The entire population of Ecuador – including Julian Assange, who spent years living at the country’s embassy in London -- might now be at risk of identity theft after a trove of personal data was found on an unsecured server, a cybersecurity firm is warning.
The server in Miami owned by Ecuadorian company Novaestrat contained national identity card numbers, tax identification numbers, birth dates and other information on more than 20 million people, most of whom live in Ecuador, vpnMentor says.
The small South American nation is home to just over 17 million people, meaning nearly everyone could have been exposed – but it is not clear if anyone has gotten their hands on the data.
"The information we've received is very serious," Ecuadorian Interior Minister María Paula Romo said after learning about the situation.
Researchers say WikiLeaks founder Julian Assange is among those whose information was found in the database. The Ecuadorian government granted Assange citizenship during his nearly seven-year stay at the nation's London embassy. According to the firm, researchers found his name and what is believed to be a national identity number.

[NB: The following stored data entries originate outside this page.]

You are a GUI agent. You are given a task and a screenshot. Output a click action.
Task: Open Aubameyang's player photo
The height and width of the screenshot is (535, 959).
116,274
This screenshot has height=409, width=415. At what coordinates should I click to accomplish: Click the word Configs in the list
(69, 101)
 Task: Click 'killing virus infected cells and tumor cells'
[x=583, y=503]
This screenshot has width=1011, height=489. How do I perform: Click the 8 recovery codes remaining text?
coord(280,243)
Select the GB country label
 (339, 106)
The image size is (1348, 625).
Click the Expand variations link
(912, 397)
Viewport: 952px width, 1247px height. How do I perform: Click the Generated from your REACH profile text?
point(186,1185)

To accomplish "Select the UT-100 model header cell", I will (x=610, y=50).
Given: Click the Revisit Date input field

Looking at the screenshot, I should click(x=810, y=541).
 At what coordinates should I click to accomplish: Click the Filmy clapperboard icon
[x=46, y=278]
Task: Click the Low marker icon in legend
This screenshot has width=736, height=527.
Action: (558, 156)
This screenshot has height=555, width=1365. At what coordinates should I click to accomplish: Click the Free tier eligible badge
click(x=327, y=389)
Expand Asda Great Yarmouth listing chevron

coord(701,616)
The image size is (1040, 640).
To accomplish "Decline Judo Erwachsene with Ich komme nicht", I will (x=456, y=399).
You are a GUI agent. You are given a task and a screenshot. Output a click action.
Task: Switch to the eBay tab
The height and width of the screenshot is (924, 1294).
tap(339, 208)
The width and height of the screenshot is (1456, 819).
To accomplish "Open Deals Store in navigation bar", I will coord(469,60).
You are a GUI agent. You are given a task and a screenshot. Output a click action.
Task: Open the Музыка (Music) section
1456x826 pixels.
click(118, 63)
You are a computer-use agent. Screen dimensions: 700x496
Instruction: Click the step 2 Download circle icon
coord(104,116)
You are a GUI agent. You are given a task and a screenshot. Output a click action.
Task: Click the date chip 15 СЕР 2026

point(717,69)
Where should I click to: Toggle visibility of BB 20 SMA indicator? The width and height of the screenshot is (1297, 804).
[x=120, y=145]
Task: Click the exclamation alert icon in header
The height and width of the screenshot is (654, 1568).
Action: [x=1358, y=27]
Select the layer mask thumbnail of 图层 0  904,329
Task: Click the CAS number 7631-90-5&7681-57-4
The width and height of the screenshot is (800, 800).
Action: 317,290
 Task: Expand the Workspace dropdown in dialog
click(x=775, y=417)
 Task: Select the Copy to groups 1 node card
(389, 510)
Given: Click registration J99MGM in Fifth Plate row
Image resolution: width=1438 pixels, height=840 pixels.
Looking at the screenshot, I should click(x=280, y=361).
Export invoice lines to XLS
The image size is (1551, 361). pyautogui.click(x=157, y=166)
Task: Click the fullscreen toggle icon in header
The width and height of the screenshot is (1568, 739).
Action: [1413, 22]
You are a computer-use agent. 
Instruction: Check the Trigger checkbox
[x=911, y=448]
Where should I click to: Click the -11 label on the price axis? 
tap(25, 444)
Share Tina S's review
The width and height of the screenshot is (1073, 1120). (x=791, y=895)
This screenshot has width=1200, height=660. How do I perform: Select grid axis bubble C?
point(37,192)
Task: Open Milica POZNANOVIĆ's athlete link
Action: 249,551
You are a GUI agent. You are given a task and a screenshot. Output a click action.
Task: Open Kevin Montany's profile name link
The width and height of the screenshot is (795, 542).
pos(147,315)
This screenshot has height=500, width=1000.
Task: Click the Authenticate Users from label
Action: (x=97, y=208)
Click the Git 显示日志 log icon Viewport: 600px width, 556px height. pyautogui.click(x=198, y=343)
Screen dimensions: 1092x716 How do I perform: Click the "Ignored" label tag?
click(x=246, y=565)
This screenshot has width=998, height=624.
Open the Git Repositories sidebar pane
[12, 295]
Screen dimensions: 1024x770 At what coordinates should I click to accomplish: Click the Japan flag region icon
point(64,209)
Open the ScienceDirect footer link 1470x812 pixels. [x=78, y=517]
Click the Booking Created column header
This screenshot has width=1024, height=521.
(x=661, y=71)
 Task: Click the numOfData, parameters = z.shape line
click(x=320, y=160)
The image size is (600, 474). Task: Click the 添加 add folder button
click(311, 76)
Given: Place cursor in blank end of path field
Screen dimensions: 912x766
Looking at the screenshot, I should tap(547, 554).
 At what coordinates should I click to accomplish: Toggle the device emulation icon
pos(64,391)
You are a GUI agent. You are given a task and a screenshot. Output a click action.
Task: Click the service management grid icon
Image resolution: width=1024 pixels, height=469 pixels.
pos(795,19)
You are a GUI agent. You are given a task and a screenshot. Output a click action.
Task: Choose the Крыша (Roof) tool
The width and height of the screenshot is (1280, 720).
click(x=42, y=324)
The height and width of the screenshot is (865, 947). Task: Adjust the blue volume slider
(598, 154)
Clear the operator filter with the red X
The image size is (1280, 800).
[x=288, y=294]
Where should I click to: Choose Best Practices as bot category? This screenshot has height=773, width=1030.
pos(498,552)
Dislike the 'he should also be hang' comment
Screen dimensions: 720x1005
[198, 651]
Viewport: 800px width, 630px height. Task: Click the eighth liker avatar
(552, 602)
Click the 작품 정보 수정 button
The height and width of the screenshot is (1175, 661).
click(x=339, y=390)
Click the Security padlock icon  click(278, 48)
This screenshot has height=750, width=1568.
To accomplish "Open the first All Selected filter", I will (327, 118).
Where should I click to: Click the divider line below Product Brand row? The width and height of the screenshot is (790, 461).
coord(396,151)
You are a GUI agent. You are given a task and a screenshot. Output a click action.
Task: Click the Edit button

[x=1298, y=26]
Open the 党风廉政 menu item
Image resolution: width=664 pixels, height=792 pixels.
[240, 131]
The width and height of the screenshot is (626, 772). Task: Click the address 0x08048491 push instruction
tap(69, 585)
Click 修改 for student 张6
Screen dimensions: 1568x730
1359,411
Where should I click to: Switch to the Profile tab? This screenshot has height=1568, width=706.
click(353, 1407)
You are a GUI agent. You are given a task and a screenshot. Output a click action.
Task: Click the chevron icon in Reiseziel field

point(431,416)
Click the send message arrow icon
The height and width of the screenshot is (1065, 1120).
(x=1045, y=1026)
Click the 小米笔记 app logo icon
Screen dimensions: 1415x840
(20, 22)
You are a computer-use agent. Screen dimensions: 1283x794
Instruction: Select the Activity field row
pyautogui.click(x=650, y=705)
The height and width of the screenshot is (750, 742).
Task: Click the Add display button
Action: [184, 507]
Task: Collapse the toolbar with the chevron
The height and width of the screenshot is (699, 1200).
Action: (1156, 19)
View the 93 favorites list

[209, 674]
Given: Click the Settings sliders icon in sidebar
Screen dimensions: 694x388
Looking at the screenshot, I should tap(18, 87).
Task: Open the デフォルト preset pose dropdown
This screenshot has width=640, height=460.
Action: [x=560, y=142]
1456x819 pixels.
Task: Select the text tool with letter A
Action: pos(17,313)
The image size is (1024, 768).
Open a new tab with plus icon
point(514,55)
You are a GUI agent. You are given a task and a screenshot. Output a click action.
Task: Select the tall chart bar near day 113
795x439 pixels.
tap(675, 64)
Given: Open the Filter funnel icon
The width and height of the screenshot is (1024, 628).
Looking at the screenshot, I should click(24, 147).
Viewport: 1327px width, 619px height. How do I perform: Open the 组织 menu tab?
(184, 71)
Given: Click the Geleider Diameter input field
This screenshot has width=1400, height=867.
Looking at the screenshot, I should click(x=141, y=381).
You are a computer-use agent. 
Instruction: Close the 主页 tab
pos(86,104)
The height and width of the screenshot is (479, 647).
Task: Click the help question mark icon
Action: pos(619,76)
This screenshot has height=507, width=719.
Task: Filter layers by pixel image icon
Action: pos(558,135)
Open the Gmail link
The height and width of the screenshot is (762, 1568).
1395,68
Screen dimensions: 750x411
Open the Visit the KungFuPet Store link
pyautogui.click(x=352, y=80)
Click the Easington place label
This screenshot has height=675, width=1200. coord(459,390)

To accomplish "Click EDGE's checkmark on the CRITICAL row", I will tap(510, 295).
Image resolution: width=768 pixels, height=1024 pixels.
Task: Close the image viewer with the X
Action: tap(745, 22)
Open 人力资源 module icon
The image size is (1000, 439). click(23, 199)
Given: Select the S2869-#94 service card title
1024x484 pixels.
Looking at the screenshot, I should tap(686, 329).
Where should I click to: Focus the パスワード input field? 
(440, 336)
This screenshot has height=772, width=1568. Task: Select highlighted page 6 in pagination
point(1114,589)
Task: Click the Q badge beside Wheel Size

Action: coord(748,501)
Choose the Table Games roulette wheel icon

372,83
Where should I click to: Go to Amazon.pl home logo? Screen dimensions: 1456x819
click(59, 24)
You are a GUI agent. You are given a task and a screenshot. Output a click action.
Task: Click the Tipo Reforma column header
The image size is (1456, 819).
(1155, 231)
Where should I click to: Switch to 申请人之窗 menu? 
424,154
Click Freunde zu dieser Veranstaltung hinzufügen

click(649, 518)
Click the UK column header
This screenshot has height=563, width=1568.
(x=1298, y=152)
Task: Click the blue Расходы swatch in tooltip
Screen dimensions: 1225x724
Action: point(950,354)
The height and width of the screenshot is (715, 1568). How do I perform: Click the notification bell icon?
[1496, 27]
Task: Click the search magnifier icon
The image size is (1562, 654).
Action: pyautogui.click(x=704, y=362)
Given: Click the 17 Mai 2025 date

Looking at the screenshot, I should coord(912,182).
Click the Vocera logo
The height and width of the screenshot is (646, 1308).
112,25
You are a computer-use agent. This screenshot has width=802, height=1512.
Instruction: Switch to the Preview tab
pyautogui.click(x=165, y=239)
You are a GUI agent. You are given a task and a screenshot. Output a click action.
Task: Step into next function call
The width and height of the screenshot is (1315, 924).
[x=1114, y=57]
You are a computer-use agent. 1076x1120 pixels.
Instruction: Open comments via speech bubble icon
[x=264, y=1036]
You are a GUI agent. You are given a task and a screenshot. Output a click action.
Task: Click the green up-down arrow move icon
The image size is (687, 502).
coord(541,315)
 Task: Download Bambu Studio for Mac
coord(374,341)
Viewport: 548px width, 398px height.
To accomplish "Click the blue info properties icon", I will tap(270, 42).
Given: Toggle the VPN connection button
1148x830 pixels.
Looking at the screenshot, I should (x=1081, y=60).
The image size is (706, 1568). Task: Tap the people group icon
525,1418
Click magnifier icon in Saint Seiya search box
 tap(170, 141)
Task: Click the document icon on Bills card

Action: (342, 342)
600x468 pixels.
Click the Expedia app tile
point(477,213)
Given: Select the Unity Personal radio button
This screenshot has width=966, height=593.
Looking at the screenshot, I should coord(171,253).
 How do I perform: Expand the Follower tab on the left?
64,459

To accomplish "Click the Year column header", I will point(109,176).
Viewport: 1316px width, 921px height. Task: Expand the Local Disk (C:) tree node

Experts told the Associated Press that Ecuador does not have mechanisms in place requiring companies to protect personal data.
The information left exposed could potentially be used to commit everything from phone scams to business fraud.
"A malicious party with access to the leaked data could possibly gather enough information to gain access to bank accounts and more," the firm said in a statement.
The data also includes phone numbers and names of relatives.
The Associated Press contributed to this report.